Another motion was passed recommending that the new Committee meet as soon as possible and formulate such lines of service as it might think best to take up and have these ready to present to the Convention before it should adjourn. Thus closed the proceedings of the business session Saturday afternoon.

Sunday morning a meeting of the Committee was called and after about an hour's deliberation, the following recommendations as to lines of service to be taken tip were decided upon, to be placed before the Convention.

(1) That the Committee be authorized to arrange for another Convention whenever it might seem advisable.

(2) That the Committee be authorized to issue a periodical and make such arrangements for Pilgrim work as the funds may justify.

(3) That the seven brethren of the Committee be constituted Trustees and that they be authorized to arrange for a non-profit corporation-a company not for profit, similar in kind to that of the Watch Tower Bible and Tract Society-called in New York a Membership Company.

Following the afternoon discourses on Sunday these recommendations were read to the Convention. Considerable discussion grew out of these recommendations, principally with regard to forming a business organization through which to issue the periodical and carry on the work. It would seem proper here to state that two brethren who were members of the former Committee ­Brothers Johnson and Jolly, stated that they were opposed to the organizing of a corporation and made vigorous protests against anything of the kind, claiming that they had Scriptural reasons, in the types and symbolisms of the Old Testament for believing that it was contrary to the Word of the Lord and therefore wrong for any who were running the race for membership in the Little Flock to have anything to do with a corporation, organized to carry on a religious work; and these brethren insisted that opportunity be given them to present their Scriptural reasons for taking this stand toward forming a corporation. The friends, desiring to have all the light possible upon this and every question, voted to give these brethren a hearing with regard to their views on the subject. In harmony therewith, Brother Johnson was heard for an hour and a half. Following his presentation one of the brethren of the Committee made a brief reply in refutation of the arguments that had been presented against the forming of an organization. It was additionally explained that the Committee had no thought whatever of trying to organize the Church, or of establishing another sect; that nothing could be farther from their intentions. But believing that whatever work was started should be established on a basis that could be fully controlled by the main body of Truth people themselves, and to prevent anything in the nature of headship and individual controllership from creeping in, the business corporation was suggested as the very best way to issue the periodical and transact business in connection with the general ministry.

* **Challenges**:
a. List the recommendations that the Committee decided on Sunday morning to place before the Convention, according to the convention report.
b. According to the convention report, why did the Committee suggest a business corporation as the way to issue the periodical and carry on the work?
c. In the convention report, rewrite the paragraph beginning "Following the afternoon discourses on Sunday" as a short list that keeps its main facts.

[Pointing data for text and elements]
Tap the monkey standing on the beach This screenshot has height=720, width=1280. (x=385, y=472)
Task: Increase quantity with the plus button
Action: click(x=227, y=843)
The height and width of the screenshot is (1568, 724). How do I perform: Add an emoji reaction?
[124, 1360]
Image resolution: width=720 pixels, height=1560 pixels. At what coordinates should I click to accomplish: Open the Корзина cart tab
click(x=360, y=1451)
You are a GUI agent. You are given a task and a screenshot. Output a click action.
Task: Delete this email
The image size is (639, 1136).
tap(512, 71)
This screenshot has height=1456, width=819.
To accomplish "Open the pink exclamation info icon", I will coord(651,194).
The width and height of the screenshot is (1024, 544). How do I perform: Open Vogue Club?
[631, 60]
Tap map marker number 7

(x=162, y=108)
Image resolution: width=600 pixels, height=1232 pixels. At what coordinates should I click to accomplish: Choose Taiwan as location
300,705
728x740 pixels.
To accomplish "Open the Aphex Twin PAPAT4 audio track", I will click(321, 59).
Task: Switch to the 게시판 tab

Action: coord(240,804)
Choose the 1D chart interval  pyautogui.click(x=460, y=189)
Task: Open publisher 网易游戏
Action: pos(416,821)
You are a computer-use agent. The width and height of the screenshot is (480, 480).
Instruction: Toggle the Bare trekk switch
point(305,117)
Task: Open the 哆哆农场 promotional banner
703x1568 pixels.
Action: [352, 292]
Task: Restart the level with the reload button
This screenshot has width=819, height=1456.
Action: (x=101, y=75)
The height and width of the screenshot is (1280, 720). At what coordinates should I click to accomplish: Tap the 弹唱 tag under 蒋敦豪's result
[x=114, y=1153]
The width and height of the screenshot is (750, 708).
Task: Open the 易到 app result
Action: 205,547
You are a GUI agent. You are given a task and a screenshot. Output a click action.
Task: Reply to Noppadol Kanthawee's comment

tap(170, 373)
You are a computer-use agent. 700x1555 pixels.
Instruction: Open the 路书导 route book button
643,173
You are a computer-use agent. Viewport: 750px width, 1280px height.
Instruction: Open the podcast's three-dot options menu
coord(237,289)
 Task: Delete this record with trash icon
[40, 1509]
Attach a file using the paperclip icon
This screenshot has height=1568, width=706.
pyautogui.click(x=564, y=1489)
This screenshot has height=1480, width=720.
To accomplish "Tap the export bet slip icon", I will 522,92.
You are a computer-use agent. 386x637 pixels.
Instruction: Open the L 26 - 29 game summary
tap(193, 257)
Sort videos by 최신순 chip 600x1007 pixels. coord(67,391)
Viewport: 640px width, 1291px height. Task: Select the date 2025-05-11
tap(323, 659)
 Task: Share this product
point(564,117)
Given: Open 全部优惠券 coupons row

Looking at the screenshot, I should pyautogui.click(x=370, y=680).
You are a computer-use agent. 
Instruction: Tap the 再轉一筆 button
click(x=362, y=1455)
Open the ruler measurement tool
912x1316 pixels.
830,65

* **Correct answers**:
a.
1. That the Committee be authorized to arrange for another Convention whenever it seemed advisable.
2. That the Committee be authorized to issue a periodical and to arrange for Pilgrim work as far as the funds would justify.
3. That the seven brethren of the Committee be made Trustees and be authorized to arrange for a non-profit corporation, similar to that of the Watch Tower Bible and Tract Society and called in New York a Membership Company.

b. The Committee wanted the work to rest on a basis that the main body of Truth people could fully control themselves. It also wanted to keep headship and individual controllership from creeping in. For these reasons it judged a business corporation the best way to issue the periodical and transact the business of the general ministry.

c.
- After the Sunday afternoon discourses, the recommendations were read to the Convention and drew considerable discussion, mainly about forming a business organization to issue the periodical and carry on the work.
- Brothers Johnson and Jolly, members of the former Committee, opposed any corporation. They argued from Old Testament types and symbolisms that it was wrong for those seeking membership in the Little Flock to take part in a corporation for religious work.
- The friends wanted all possible light on the question, so they voted to give these brethren a hearing. Brother Johnson spoke for an hour and a half.
- A Committee member then briefly refuted his arguments.
- It was explained that the Committee did not intend to organize the Church or found another sect. The corporation was proposed so that the main body of Truth people would control the work and headship would be prevented.